### Excerpt
------------------------

Everything I do relates to my tai chi in some way. Tai chi is the study of chi (energy) in the body and the movement of chi within oneself and in the world around you. It is about learning how to actively guide that chi within you and outside of you. Whatever I take up, whether it is art service or film festival or any kind of task force in Auroville, I always ask myself: does it relate back to my practice of tai chi in some way?

How did the Art Service start and what do you do for it?

I’ve been the manager for Art Service from the time it started in 2012. It started from the Integral Sustainability Platform (ISP). Marco took me to the meetings and one group in the ISP was about art and culture in Auroville. From the discussions, it emerged very clearly that we needed a separate service for artists.

Before the Art Service came along, artists were working in isolation, struggling to do what they do and offer it to Auroville. Since they had no combined platform, it was easy to ignore their voices and the needs of this sector, even though there are about 200 artists in Auroville. When we formed this platform, the idea was to make this sector known. We do it through a website where you can find out who is doing what in this sector in Auroville.

The basic principle of Art Service is that beauty, harmony and art should be offered freely in Auroville because this is what Mother said in A Dream. So, as an Aurovilian, you can walk into Bharat Nivas or CRIPA or MMC (multimedia centre) and watch a movie or a play or a music show free of charge. This puts a lot of responsibility on the people working in this sector. For example, anybody who puts on a play has to find the money for it themselves and cannot or, rather, will not, raise it from the audience.

What else do you do?

I am also a member of the Funds and Asset Resource Group (FARG) which does research for the Funds and Asset Management Committee (FAMC). If the FAMC needs some information or research done for any decision to be made regarding a unit or any activity of Auroville, they can ask the FARG to do it. It’s very interesting for me to see the internal decision-making processes in Auroville.

How did you get involved in the Auroville film festival?

In September 2008, Marco and Liliana said to me, “Well, how about moving to Auroville and starting a film festival? We want to start it and can you help to organize it? We want somebody with your skills.” By that time, I had become very close to Marco and Liliana and had developed a deep love and respect for them. I was in my 40s when I decided to move to Auroville in 2008. As a dancer, one does many different things to earn money, and one of the things I had done was event organization. I was a partner in a company which used to organise rock concerts in Chennai. Hence, I didn’t have a problem in organising the film festival, but I learnt to do it in the Auroville way. First, Marco announced it and then people who were interested got together. It was always a teamwork. I only do the administration part of it.

------------------------

### Dataset excerpts
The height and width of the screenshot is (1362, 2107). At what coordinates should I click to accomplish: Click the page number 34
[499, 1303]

------------------------

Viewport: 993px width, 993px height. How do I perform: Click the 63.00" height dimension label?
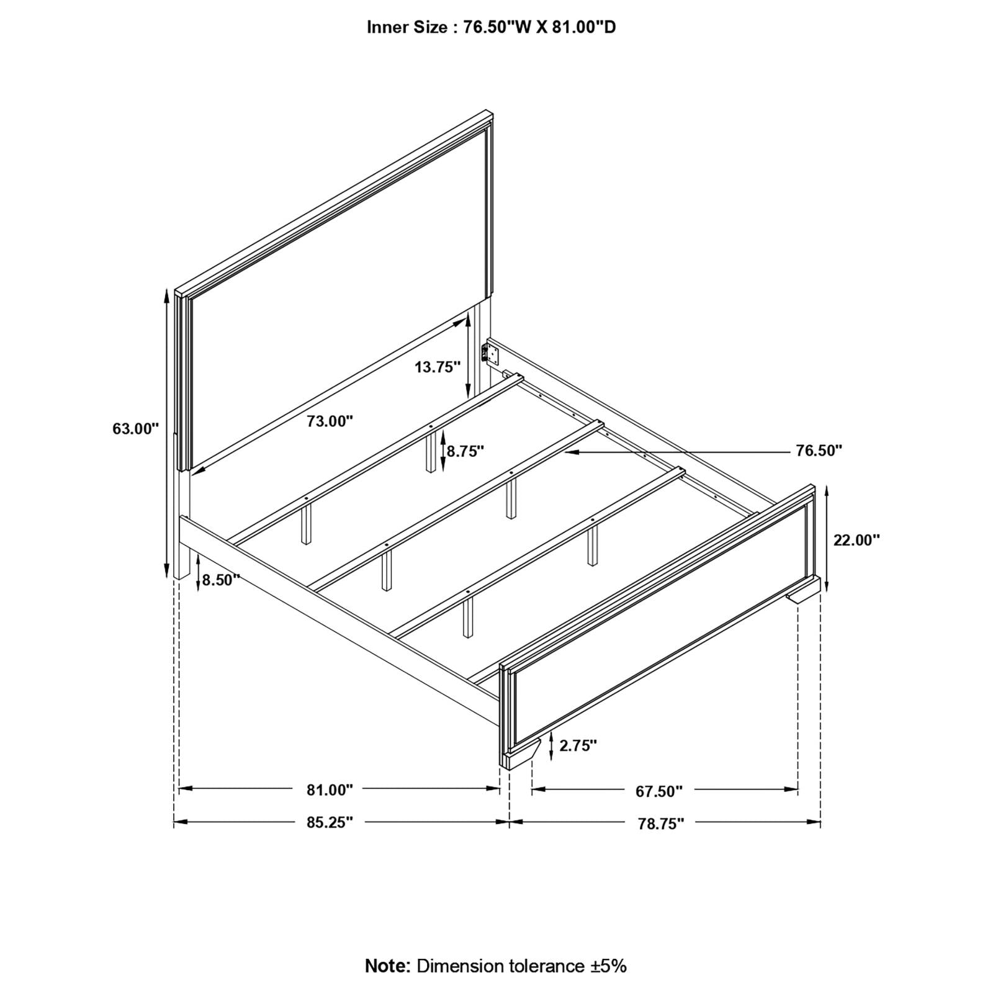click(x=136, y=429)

------------------------

### Parts of the exercise
[1] In the Auroville interview, roughly how many artists does the speaker say there are in Auroville?
[2] Reproduce the part of the Auroville interview starting with "The basic principle" and going on through "from the audience.".
[3] Proceed with the Auroville interview from the point where it stops.

### Responses by item number
[1] About 200 artists.

[2]
The basic principle of Art Service is that beauty, harmony and art should be offered freely in Auroville because this is what Mother said in A Dream. So, as an Aurovilian, you can walk into Bharat Nivas or CRIPA or MMC (multimedia centre) and watch a movie or a play or a music show free of charge. This puts a lot of responsibility on the people working in this sector. For example, anybody who puts on a play has to find the money for it themselves and cannot or, rather, will not, raise it from the audience.

[3]
The main aim of Auroville is human unity and we have a category which helps us pick films from around the world on this theme. But we also have films made about Auroville and by Aurovilians. Earlier, it was always outside filmmakers coming in and making films about Auroville, interpreting what is happening here. And then slowly, over the last ten years, we have had a growing band of Aurovilian filmmakers who express from within what Auroville is all about. These films are very different.

Having a film festival in Auroville has also brought film-making into the Auroville schools. Students now have the option to learn it and they also know that if they make a film, they have a place to show it. In the last two years we also have some very interesting filmmakers in the bio-region working in different ways and taking up different kinds of stories. We are proud that we can show their work.

This year, for the first time, the film festival couldn’t be held in Auroville because of COVID. We decided to go online so that anyone anywhere could watch the films. When we closed the AVFF 2022, we came to know that 1260 persons had tuned into the event. This led to 2990 streams, mostly from Asia (2530), followed by Europe (246), North America (110) and Australia (49). In other words, it was a great success: many more people had watched the films than otherwise would have been possible.